Une corrélation paradoxale entre dynamique apostolique et crise religieuse
Le constat de l’universitaire est assez simple et lapidaire, il est connu et, sous de nombreuses autres formes et autres plumes, a déjà été dressé : « En France, il n’y a pas si longtemps, le catholicisme occupait le territoire et scandait le temps. Il est devenu, dans notre société, affaire de réseaux et de rassemblements ponctuels ((. « Individualisation des croyances et des pratiques, développement de petits groupes affinitaires et passage du territoire au réseau, le tout échappant de plus en plus au contrôle de l’institution » (Y.T. 255).)) . Nous étions hier dans un catholicisme de convention, largement partagé, et nous voilà aujourd’hui dans un catholicisme d’élection, réduit à une minorité. Entre ces deux moments, des années 1880 aux années 1980, s’est déployé un catholicisme d’action, porté par un puissant mouvement catholique dont on n’a plus idée ». Lors des précédentes études publiées dans ces colonnes sur les différents travaux analysant le déclin accéléré de la position de l’Eglise dans diverses sociétés pourtant anciens « espaces de chrétienté », il apparaissait qu’une rupture s’était récemment fait jour dans l’historiographie religieuse et rompait enfin la monotonie des sempiternelles analyses quasi dialectiques des sociologues et des politistes sur le phénomène. C’était bien à partir de mouvements et sous l’impulsion d’hommes d’Eglise qu’avaient été actionnés de puissants leviers dont les effets ultimes furent et son retrait progressif du champ politique et le déclin du nombre de ses fidèles pratiquants. L’étude le plus souvent sociologique d’un dépassement, d’une inadaptation du message évangélique et du modèle qu’il propose, est donc heureusement délaissée par certains universitaires plus attachés à analyser la réalité de la force sociale et du dynamisme que des mouvements d’Eglise ont pu représenter pour, paradoxalement, eux-mêmes façonner un avenir déchristianisé.
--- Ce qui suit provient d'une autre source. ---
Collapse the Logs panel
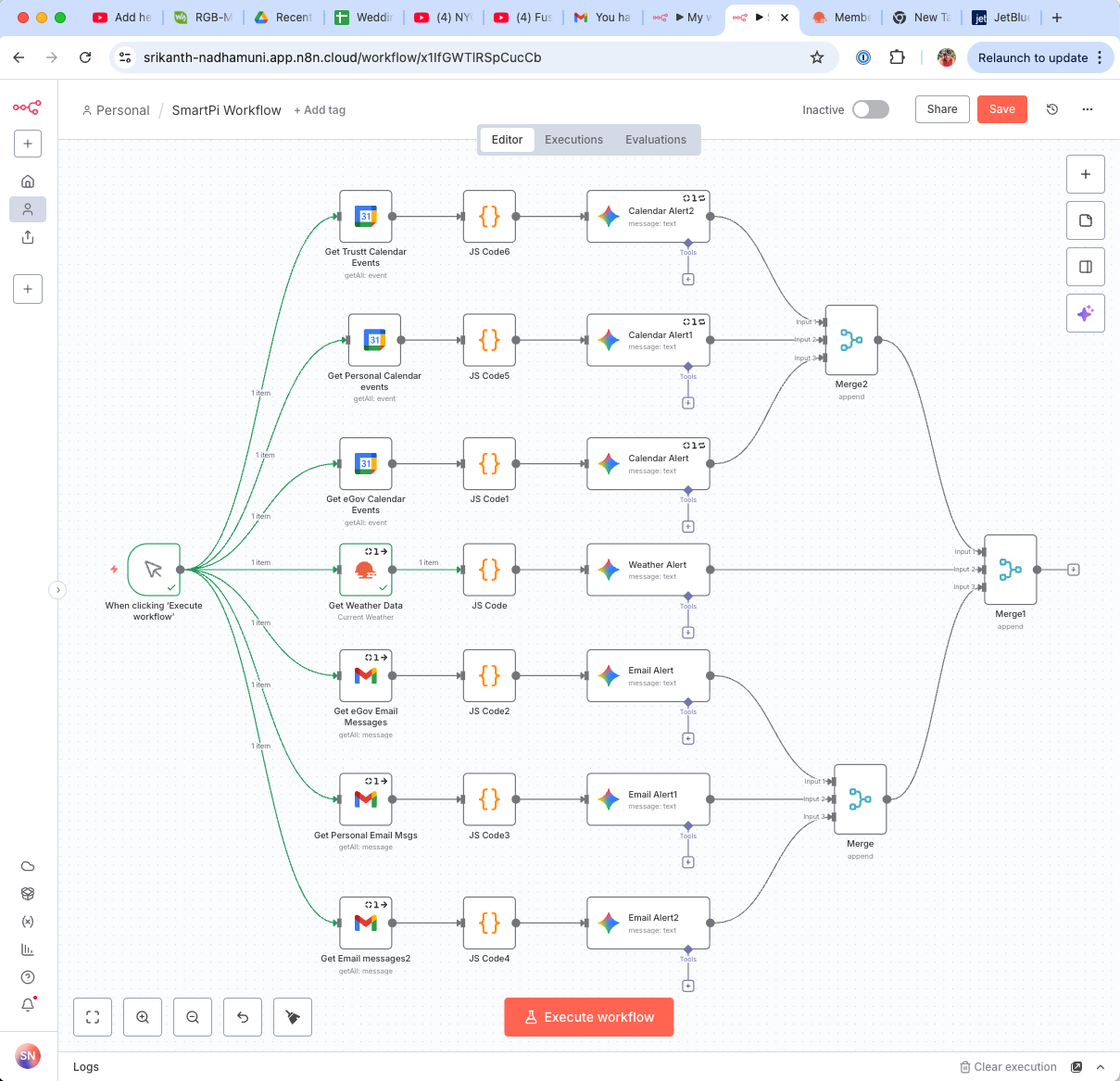The height and width of the screenshot is (1081, 1120). pyautogui.click(x=1100, y=1066)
Yvon Tranvouez le suggère assez clairement en insistant sur « la corrélation paradoxale entre une dynamique apostolique impressionnante et une crise religieuse spectaculaire ». L’auteur met d’ailleurs en valeur un lien tissé de multiples manières, plus ou moins chronologique, plus ou moins intense, etc., entre mouvement d’Action catholique, progressisme chrétien, « ébranlement des consciences croyantes les plus investies dans le monde moderne » et portrait du groupe épiscopal français.
L’évidence de cette orientation est à nouveau illustrée dans le parallélisme établi par l’auteur entre le discours du cardinal Suhard, venu en 1948 manifester la solidarité des catholiques français aux Allemands pour la commémoration du 700e anniversaire de l’édification de la cathédrale de Cologne, laquelle avait souffert des bombardements de la Deuxième Guerre mondiale, et le commentaire fait par le dominicain Chenu de la photo qui servira d’illustration de la dernière page du premier numéro de La Quinzaine ((. « La Quinzaine allait devenir la publication emblématique du progressisme chrétien » (Y.T. 10).)) , celle de l’ange au tuba, sculpture restée intacte de cette même cathédrale, protégée par un filet métallique parce que située sur un pan de mur endommagé, mais dont le tuba traversait les grilles protectrices ((. Cliché qu’Yvon Tranvouez a choisi symboliquement de faire figurer sur la couverture de son livre.)) . Les propos du cardinal sont ceux d’un appel « sans équivoque » à la restauration de la chrétienté : ce rassemblement de soutien entendait, selon lui, « affirmer aux yeux du monde, en pleine clarté, sans équivoque, notre volonté indomptable et unanime, de refaire au XXe siècle ce que nos pères ont su réaliser au XIIIe : refaire la chrétienté » ((. « Discours de S. Em. le cardinal Suhard » dans le « VIIe centenaire de la cathédrale de Cologne, 15 août 1948 », La Documentation catholique, 1027, 10 octobre 1948, col. 1301 (Y.T. 10).)) . Tandis que le père Chenu voyait dans l’image de l’ange « la trompette triomphante appelant le peuple au combat de la liberté et du bonheur », malgré les entraves des « déterminismes collectifs » et des « blocages totalitaires » pour témoigner au sein du monde moderne « dans les conditions de la révolution nécessaire » ((. Le père Chenu concluait : « A travers les filets tendus, éclate déjà, dans la trompette de l’ange précurseur, la gloire de l’homme créateur de son histoire » (Y.T. 11).)) .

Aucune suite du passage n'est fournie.